Under Spanish rule, land was granted by the King of Spain for a church and cemetery near the Avoyelles Post in 1784.
When the first child was baptized in Avoyelles Parish in 1796, George Washington was president of the United States and the young country was about to hold its first real election. The baptism in the predecessor of St. Paul's Catholic Church in Mansura was held in a church built of split logs and was conducted in Spanish, making it the last parish established under the Spanish regime. Bishop Luis Penalver y Cardenas, the first Bishop of Louisiana and the Floridas, visited the post in 1796. He ordered the erection of a new parish to serve the posts of the Avoyelles, Rapides and Ouachita regions.
The new parish was dedicated in honor of Our Lady of Mount Carmel and Fr. Juan Maguire, an Irish Discalced Carmelite from Spain, was appointed as the first pastor.
He was succeeded by Fr. Juan Brady who built the first church building. Fr. Brady served the parish until the time of the Louisiana Purchase in 1803. Between 1803 and 1824, the struggling church went through a dark period of neglect and the faith all but withered away. Visiting priests administered to the sacramental needs of the growing population periodically but with little regularity.

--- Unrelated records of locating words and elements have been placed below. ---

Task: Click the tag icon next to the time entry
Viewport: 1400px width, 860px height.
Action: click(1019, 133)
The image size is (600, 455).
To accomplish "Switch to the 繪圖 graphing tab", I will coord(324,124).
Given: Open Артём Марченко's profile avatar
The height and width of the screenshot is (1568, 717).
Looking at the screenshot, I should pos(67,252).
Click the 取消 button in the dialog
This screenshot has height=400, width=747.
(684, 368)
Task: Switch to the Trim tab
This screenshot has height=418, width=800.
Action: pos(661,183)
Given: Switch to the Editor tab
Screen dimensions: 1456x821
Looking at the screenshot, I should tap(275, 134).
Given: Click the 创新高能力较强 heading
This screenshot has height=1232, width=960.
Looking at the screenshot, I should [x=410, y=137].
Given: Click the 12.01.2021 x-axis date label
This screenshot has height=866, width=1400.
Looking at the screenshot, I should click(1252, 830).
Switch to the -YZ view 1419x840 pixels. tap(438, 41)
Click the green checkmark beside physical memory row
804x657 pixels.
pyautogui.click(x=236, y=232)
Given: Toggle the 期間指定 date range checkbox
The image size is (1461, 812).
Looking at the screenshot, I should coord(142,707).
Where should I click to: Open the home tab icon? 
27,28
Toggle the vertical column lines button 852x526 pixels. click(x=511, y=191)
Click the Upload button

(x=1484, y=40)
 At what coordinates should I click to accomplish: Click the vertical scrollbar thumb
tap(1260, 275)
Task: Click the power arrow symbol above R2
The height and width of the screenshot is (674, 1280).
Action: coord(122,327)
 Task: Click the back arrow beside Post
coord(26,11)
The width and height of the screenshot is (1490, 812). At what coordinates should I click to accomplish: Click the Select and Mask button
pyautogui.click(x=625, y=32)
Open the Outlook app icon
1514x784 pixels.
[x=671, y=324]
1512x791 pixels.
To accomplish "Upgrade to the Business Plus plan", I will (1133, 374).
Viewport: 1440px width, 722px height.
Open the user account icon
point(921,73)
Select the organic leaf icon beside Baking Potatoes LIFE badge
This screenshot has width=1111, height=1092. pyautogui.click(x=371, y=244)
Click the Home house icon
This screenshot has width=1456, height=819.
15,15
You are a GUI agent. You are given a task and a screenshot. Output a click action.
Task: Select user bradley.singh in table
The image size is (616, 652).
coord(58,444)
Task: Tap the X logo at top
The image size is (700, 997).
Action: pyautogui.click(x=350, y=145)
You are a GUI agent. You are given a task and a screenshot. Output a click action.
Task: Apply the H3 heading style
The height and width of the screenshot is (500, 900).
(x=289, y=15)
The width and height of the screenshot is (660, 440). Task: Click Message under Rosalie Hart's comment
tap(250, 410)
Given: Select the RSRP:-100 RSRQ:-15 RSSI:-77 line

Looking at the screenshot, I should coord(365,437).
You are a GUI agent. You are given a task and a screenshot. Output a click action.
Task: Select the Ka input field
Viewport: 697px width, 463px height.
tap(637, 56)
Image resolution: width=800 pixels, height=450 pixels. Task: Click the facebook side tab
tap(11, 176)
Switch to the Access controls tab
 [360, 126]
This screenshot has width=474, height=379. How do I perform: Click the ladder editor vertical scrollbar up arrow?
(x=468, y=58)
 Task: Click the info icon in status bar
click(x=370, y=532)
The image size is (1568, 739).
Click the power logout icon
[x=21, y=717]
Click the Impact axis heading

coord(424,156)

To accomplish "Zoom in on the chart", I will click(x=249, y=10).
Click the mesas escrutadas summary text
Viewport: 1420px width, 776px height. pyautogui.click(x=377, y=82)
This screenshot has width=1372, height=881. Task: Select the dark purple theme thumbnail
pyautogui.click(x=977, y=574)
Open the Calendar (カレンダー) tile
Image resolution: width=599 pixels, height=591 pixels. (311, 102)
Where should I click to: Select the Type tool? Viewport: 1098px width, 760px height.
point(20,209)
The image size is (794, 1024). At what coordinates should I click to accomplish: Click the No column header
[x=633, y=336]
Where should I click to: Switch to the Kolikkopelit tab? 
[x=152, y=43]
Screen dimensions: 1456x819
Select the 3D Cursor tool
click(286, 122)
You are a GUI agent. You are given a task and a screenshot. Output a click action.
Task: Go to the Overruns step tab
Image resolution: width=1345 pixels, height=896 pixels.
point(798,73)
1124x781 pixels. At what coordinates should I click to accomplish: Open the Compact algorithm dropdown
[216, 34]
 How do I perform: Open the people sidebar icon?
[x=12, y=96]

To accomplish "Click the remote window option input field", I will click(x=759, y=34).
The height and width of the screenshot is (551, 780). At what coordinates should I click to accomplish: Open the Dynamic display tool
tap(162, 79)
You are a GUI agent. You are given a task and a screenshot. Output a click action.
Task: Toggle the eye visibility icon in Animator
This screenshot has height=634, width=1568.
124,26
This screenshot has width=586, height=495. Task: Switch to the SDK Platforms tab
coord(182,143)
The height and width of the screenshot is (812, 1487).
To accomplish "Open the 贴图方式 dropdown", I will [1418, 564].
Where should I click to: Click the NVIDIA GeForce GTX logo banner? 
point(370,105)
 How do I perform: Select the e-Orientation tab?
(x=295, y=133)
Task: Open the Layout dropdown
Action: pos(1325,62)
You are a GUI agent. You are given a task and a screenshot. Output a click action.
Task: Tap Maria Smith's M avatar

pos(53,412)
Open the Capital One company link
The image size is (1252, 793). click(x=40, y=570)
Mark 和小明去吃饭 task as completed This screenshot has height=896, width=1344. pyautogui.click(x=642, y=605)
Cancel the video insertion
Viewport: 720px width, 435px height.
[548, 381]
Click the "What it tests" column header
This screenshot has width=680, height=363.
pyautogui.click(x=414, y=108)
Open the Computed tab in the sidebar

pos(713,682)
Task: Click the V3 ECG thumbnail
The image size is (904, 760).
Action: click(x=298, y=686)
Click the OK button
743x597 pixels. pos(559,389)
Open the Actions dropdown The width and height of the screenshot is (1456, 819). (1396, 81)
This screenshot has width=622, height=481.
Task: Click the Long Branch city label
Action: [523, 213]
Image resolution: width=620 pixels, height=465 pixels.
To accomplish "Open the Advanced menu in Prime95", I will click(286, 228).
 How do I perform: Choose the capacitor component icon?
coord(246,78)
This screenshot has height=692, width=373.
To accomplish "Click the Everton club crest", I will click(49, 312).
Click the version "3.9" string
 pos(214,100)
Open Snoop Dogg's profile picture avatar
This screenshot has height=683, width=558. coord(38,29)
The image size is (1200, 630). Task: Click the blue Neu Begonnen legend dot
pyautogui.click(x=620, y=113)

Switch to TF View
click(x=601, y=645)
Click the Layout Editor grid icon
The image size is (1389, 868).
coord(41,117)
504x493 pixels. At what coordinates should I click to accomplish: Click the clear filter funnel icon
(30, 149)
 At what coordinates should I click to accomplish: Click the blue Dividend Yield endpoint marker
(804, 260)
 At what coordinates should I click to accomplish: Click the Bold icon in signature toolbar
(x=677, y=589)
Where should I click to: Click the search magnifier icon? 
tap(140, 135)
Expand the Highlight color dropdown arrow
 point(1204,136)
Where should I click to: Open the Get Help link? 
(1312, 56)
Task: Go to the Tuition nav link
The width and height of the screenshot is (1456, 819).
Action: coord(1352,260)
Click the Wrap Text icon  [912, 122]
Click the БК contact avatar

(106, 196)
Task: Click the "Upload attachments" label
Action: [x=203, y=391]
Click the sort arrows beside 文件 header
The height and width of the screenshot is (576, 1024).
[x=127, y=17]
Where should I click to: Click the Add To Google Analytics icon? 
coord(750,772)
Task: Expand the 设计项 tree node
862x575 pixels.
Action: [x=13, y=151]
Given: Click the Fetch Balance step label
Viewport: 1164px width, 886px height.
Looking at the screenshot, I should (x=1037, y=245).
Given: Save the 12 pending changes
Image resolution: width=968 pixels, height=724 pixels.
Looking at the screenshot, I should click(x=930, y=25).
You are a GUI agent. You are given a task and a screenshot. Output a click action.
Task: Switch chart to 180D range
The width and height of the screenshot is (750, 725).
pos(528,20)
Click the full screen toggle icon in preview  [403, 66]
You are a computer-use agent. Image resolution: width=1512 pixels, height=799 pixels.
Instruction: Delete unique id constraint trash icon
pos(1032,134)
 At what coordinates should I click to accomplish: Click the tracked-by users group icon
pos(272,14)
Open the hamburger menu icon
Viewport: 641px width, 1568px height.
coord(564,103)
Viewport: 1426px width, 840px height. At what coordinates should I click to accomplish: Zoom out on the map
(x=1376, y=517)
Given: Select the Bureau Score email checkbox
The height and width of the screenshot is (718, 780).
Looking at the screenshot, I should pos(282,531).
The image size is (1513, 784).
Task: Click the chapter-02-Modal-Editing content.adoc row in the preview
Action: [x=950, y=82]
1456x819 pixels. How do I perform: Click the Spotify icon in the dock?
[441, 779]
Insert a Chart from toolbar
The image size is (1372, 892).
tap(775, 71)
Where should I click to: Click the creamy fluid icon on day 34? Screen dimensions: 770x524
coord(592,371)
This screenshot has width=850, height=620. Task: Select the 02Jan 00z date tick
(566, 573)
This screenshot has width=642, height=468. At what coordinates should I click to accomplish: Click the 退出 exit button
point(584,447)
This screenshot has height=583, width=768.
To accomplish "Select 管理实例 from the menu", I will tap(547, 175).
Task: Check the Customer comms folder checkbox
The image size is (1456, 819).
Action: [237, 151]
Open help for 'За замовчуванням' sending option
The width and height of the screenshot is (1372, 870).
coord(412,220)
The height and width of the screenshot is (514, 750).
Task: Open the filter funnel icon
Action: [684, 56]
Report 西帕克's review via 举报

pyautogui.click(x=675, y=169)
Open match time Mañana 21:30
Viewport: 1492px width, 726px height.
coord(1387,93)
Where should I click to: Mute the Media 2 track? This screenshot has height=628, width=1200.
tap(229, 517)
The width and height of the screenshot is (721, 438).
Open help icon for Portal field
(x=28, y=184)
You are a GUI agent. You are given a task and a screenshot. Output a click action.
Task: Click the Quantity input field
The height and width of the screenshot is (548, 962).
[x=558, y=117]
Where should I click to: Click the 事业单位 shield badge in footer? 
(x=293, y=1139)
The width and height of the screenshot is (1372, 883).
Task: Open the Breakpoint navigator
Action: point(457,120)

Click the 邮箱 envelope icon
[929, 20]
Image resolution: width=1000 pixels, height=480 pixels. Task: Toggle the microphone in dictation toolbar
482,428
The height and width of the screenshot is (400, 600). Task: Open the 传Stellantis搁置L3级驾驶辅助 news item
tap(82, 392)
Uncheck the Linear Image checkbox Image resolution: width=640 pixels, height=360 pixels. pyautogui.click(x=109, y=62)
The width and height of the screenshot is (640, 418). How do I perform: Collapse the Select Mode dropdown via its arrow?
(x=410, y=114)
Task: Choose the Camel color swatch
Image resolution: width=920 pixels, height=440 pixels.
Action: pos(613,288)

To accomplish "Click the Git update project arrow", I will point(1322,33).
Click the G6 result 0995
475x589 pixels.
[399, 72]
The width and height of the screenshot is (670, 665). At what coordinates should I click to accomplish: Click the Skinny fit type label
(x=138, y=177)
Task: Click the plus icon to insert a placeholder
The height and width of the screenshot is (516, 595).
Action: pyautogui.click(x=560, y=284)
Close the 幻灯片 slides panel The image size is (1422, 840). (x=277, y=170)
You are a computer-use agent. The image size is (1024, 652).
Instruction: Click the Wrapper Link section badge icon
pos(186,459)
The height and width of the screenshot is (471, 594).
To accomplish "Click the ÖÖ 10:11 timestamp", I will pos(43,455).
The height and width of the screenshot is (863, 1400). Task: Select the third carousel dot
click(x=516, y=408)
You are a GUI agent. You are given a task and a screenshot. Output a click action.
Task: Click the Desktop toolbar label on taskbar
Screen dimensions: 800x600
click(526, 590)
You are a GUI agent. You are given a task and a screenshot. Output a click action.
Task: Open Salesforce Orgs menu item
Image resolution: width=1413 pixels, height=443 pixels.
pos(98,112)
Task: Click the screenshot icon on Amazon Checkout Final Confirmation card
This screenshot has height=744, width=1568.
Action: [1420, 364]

In 1824, Fr. Jean Emile Martin was appointed pastor. He rebuilt the church and struggled to rebuild the parish but he faced many difficulties and much opposition. Dissension reached such a point in 1832 that Bishop de Neckere, Bishop of New Orleans, was forced to place the parish under interdict after the trustees locked the pastor out of the church and rectory. In 1834 the interdict was lifted and Fr. Martin returned as pastor.
In 1841, the ladies of the parish formed the first altar society under the direction of Fr. Nicolas Francais. In 1845, under the direction of Fr. Charles Dalloz a new church was built and dedicated in honor of St. Paul the Apostle.
In 1869, the church was destroyed during an electrical storm and the decision was made under the leadership of Fr. Jean E. Chauvin to rebuild the church in the incorporated town of Mansura. A new church was completed and dedicated in the fall of 1871. Fr. Chauvin spent 38 years in Mansura adding to the beauty of the church he had built. He imported from France the crystal chandelier, the hand-painted Stations of the Cross, the large statues of Mary and Joseph as well as the ornate high altar that can still be found in the church today. Fr. Chauvin died in 1906 and is buried together with his successor, Fr. Achilles Anseeuw, under the main aisle of the new church that was built in 1950 under the direction of Msgr. Michael Paul Nothofer. The new church was dedicated by Bishop Charles Greco on February 15, 1951.
A new rectory was built in 1962 by Msgr. Terrance Lennon. In 1974, Fr. Armando Fuoco renovated the church and erected the large 40 foot tall campanile. In 1996, Fr. Russell Lemoine was instrumental in organizing a full restoration of the church interior in honor of the 200th anniversary of the church's establishment. In 2003, Bishop Sam Jacobs designated the Church of St. Paul the Apostle as a ‘Proto-parish' in the Diocese of Alexandria, meaning it was one of the original parishes existing when the diocese was created. In 2008, the former convent was renovated as a parish hall and dedicated in honor of Msgr. Earl Provenza and in 2009, a new porcelain tile floor was laid throughout the church.